Re: Hot Standby query cancellation and Streaming Replication integration

From: Richard Huxton <dev(at)archonet(dot)com>
To: Greg Smith <greg(at)2ndquadrant(dot)com>
Cc: PostgreSQL-development <pgsql-hackers(at)postgresql(dot)org>
Subject: Re: Hot Standby query cancellation and Streaming Replication integration
Date: 2010-02-26 16:43:24
Message-ID: 4B87FA2C.9030508@archonet.com
Views: Raw Message | Whole Thread | Download mbox | Resend email
Thread:
Lists: pgsql-hackers

Replying to my own post - first sign of madness...

Let's see if I've got the concepts clear here, and hopefully my thinking
it through will help others reading the archives.

There are two queues:
1. Cleanup on the master
2. Replay on the slave

Running write queries on the master adds to both queues.
Running (read-only) queries on the slave prevents you removing from both
queues.

There are two interesting measurements of "age"/"size":
1. Oldest item in / length of queue (knowable)
2. How long will it take to clear the queue (estimable at best)

You'd like to know #2 to keep up with your workload. Unfortunately, you
can't for certain unless you have control over new incoming queries (on
both master and slave).

You might want four separate GUCs for the two measurements on the two
queues. We currently have two that (sort of) match #1 "Oldest item"
(vacuum_defer_cleanup_age, max_standby_delay).
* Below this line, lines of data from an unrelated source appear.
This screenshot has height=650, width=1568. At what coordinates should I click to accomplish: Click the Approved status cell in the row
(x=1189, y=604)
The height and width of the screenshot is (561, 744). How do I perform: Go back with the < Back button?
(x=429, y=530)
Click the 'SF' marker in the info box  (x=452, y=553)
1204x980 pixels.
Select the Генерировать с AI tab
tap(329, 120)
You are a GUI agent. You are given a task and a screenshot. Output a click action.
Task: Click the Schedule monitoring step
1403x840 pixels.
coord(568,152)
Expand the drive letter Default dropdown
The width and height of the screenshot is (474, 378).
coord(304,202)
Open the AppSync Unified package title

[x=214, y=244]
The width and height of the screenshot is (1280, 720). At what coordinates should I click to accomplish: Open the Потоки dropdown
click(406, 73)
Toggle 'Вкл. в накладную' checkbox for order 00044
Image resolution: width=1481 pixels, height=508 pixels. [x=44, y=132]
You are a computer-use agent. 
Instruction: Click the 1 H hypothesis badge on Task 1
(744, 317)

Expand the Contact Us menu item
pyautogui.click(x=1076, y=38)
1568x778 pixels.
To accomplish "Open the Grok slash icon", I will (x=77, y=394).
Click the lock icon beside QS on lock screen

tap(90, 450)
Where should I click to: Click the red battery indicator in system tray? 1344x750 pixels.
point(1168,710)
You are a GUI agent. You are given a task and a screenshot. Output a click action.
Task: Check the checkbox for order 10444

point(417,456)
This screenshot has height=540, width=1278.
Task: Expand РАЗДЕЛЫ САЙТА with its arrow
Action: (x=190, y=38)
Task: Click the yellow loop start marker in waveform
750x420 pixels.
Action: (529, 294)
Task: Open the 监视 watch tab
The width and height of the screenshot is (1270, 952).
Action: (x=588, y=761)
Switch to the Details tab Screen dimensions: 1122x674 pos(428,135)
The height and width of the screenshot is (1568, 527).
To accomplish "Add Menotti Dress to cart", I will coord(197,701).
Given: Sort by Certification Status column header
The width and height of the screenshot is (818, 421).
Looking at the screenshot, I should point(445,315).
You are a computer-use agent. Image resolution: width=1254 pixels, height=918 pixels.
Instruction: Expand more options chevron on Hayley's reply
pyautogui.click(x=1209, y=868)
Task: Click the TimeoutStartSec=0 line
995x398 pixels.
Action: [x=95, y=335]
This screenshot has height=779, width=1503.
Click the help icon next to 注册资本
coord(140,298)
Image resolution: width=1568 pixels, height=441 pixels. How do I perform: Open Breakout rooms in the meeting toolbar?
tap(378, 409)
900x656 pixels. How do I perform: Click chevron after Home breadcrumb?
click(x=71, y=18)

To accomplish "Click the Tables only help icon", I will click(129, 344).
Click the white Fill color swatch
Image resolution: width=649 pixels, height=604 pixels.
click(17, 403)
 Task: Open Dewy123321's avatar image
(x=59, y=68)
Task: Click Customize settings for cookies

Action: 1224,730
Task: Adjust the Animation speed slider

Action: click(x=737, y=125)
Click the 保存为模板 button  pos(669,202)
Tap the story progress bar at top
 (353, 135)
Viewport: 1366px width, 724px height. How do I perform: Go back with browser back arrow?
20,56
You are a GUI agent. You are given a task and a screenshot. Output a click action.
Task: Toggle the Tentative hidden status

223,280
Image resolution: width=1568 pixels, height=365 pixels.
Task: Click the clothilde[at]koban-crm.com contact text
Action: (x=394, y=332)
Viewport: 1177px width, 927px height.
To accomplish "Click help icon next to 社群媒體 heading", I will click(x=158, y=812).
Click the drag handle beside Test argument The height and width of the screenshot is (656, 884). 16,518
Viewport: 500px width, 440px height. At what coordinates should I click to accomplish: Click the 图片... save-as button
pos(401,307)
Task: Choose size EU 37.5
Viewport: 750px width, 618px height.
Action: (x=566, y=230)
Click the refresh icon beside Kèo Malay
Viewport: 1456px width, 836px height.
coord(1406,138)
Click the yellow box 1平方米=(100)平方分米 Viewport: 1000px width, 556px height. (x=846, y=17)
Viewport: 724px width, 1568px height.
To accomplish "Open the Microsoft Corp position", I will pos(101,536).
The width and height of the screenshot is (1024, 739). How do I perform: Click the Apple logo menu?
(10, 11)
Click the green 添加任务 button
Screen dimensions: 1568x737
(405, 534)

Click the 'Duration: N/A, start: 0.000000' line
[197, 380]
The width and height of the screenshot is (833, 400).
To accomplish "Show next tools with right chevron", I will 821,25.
Delaying replay on a slave has no effect on the master. If a slave falls
too far behind it's responsible for catch-up (via normal WAL archives).

There is no point in delaying cleanup on the master unless it's going to
help one or more slaves. In fact, you don't want to start delaying
cleanup until you have to, otherwise you're wasting your delay time.
This seems to be the case with vacuum_defer_cleanup_age. If I have a
heavily-updated table and I defer vacuuming then when any given query
starts on the slave it's going to be half used up already.

There's also no point in deferring cleanup on the master if the standby
is already waiting on a conflict that will cause its queries to be
cancelled anyway. Not only won't it help, but it might make things worse
since transactions will be cancelled, the conflict will be replayed and
(presumably) queries will be re-submitted only to be cancelled again.

This is what Greg Smith's discussion of the keep-alives was about.
Giving the master enough information to be smarter about cleanup (and
making the conflicts more fine-grained).

The situation with deferring on one or both ends of process just gets
more complicated with multiple slaves. There's all sorts of unpleasant
feedback loops I can envisage there.

For the case of single slave being used to run long reporting queries
the ideal scenario would be the following. Master starts deferring
vacuum activity just before the query starts. When that times out, the
slave will receive the cleanup info, refuse to replay it and start its
delay. This gives you a total available query time of:
natural time between vacuums + vacuum delay + WAL transfer time +
standby delay

I can think of five useful things we should be doing (and might be
already - don't know).

1. On the master, deduce whether the slave is already waiting on a
query. If so, don't bother delaying cleanup. Clearly you don't want to
be signalling hundreds of times a second though. Does the slave pause
fetching via streaming replication if replay is blocked on a query?
Could we signal "half-way to max-age" or some such?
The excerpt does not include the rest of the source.